Which one? Not an easy question, because it’s hard for me to make that choice without seeing the same in daylight. The leave looks unnaturally red to me, but then I know some leaves can have a very bright color.
The pole in the background on the 170N looks brighter. Why is that? Has it reflective material on it. The 170N leaves look far more blurred than the 325 leaves. Is that because the camera has trouble with almost half the brightness?

For me, Nichia was a synonym for high CRI. Yuji scores even better. If blue could be ‘fixed’ it will be very close to daylight. Is the difference really visible in real life? I guess the answer is something like “depends on which color you are looking at”.

I must admit I don’t fully understand the graphs. It would be my guess that if all colors bars are equally high the light would be CRI-100.
If so I would expect that all lights have at least one bar being exactly 100. For the Olight that would be R14/green. In other words I would expect relative values in the graphs, but they seem to be absolute values.

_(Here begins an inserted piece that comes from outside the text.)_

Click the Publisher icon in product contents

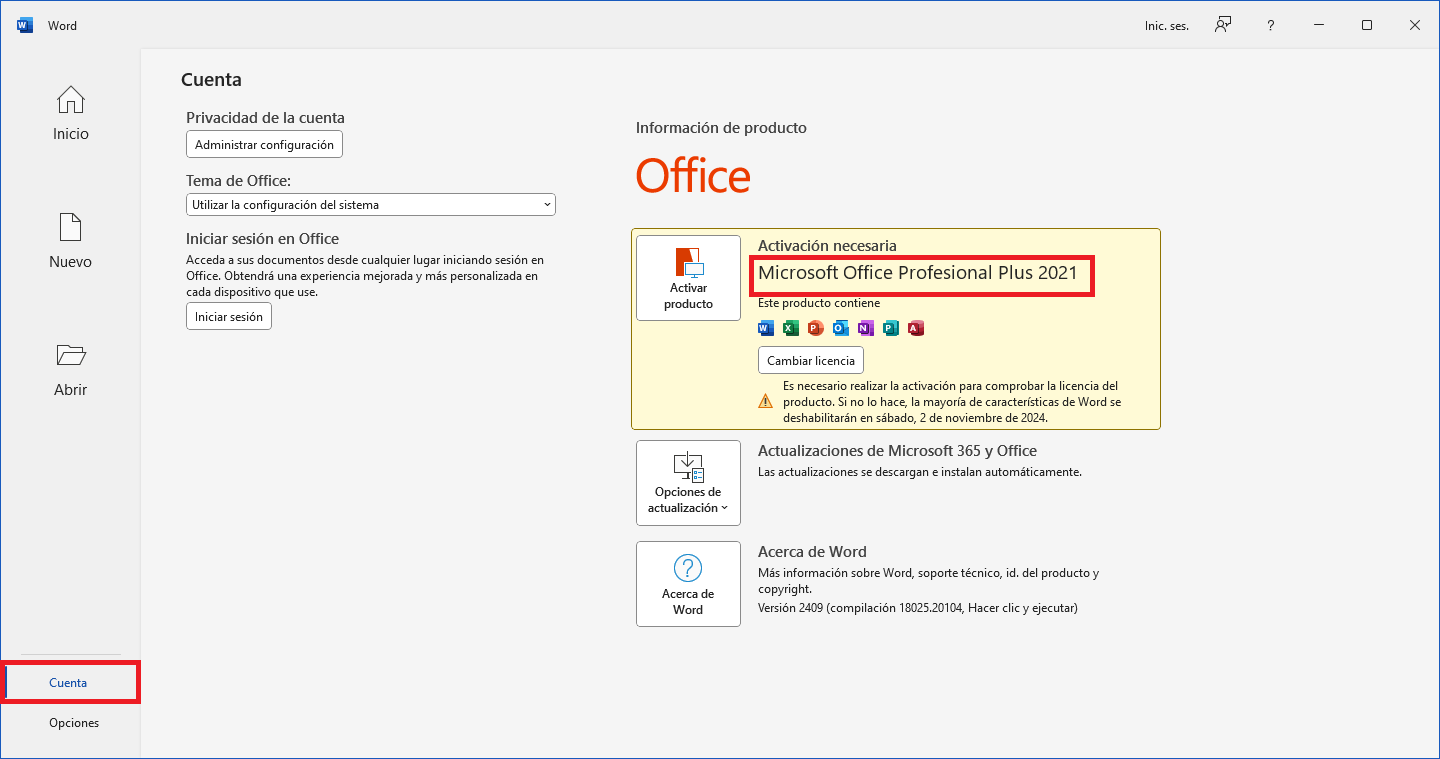(x=891, y=328)
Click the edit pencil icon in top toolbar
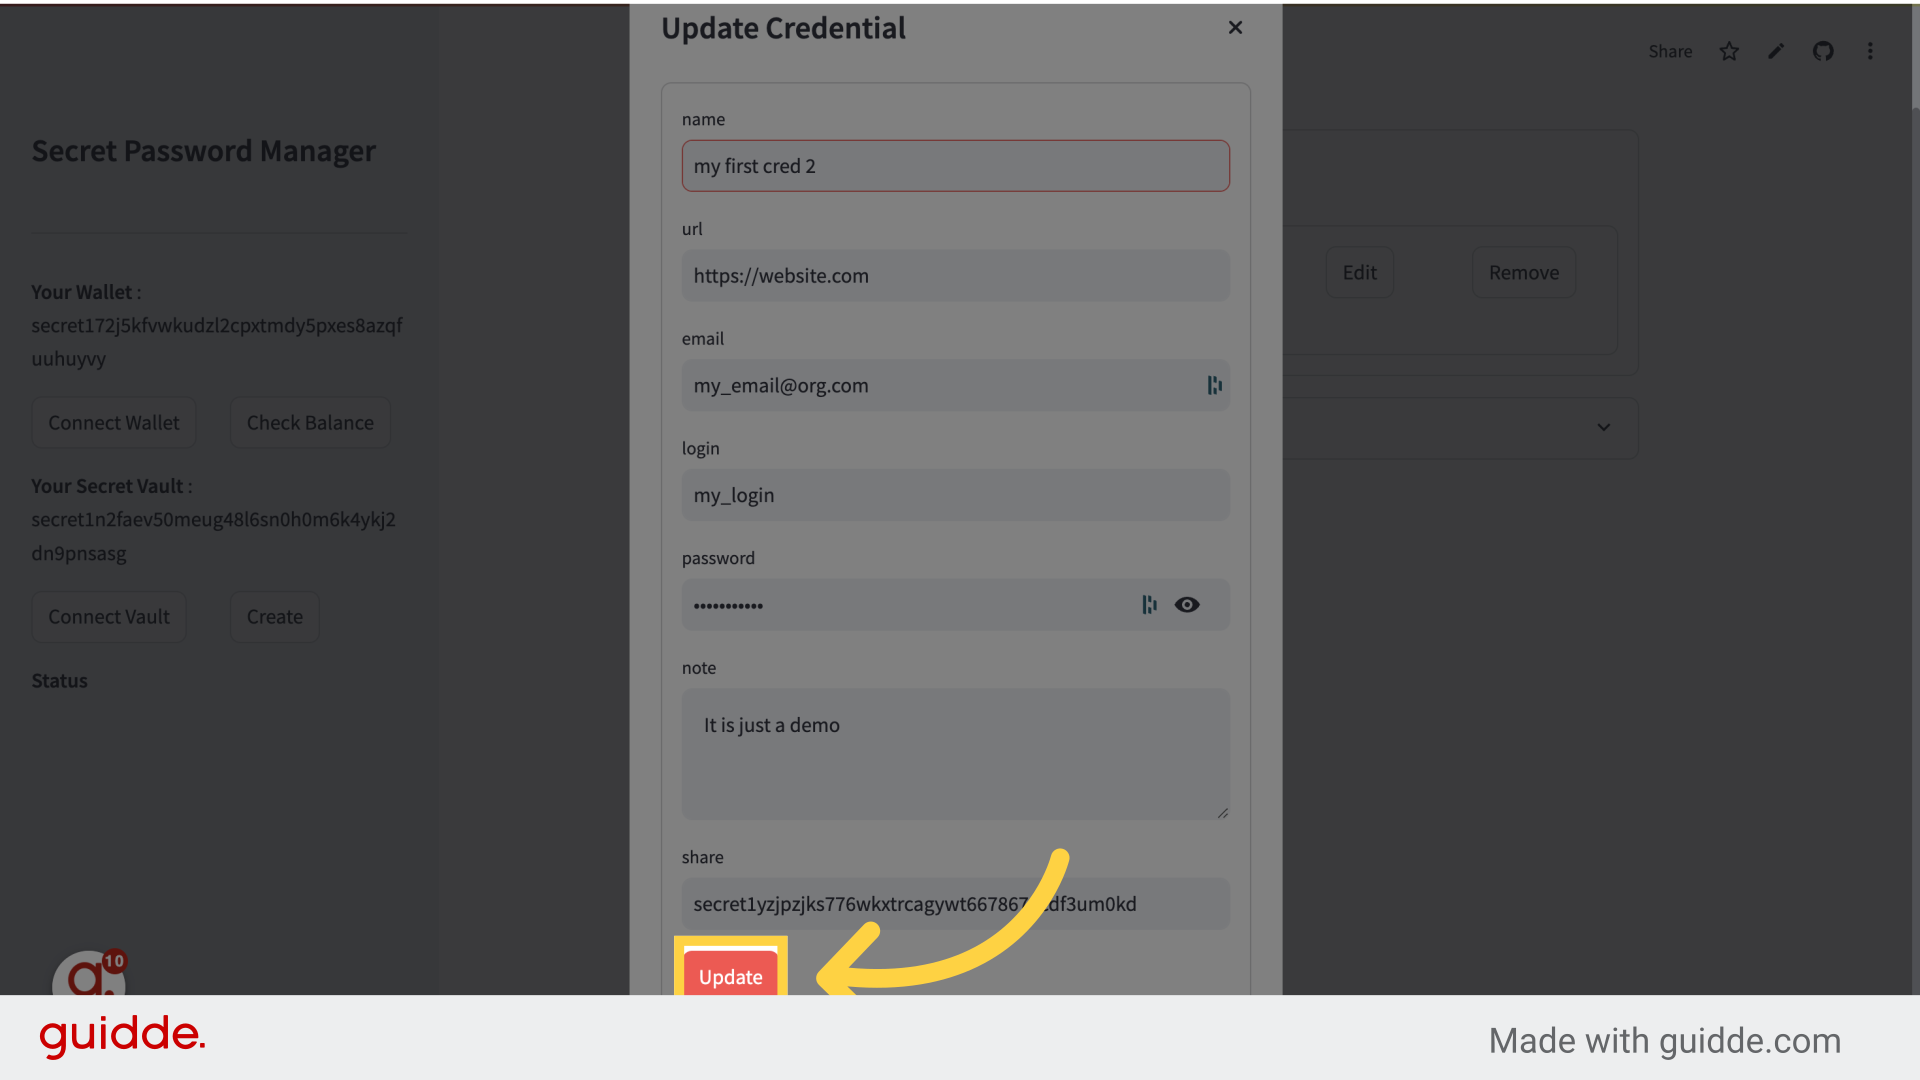Image resolution: width=1920 pixels, height=1080 pixels. (x=1776, y=50)
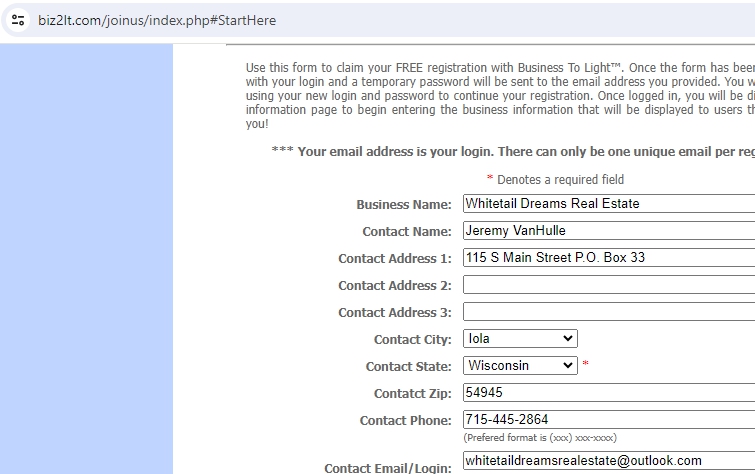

Back to reading tags again. If the tag would be the leaves and the letters that red leave then then high CRI would make the tage more readable because the red jumps out more.
I wonder if low cri in some situations (colors) increases contrast. For example I’ve read that blue lights, really blue not just blueish, are best for map reading. Likely because black lines pop out?
Or hunters following a blood trail best use blue or ultraviolet. That while from looking at the picture with the leaves more red would highlight red/blood.

Let’s say for whatever weird reason I want to read a book (just text no pictures) in pitch dark. I only have a small flashlight. Would high cree best for this situation?
Now assume the book has white paper and R14/green letters. Would the Olight give the best readability because it peaks at R14/green? Or would it just turn the whole book green?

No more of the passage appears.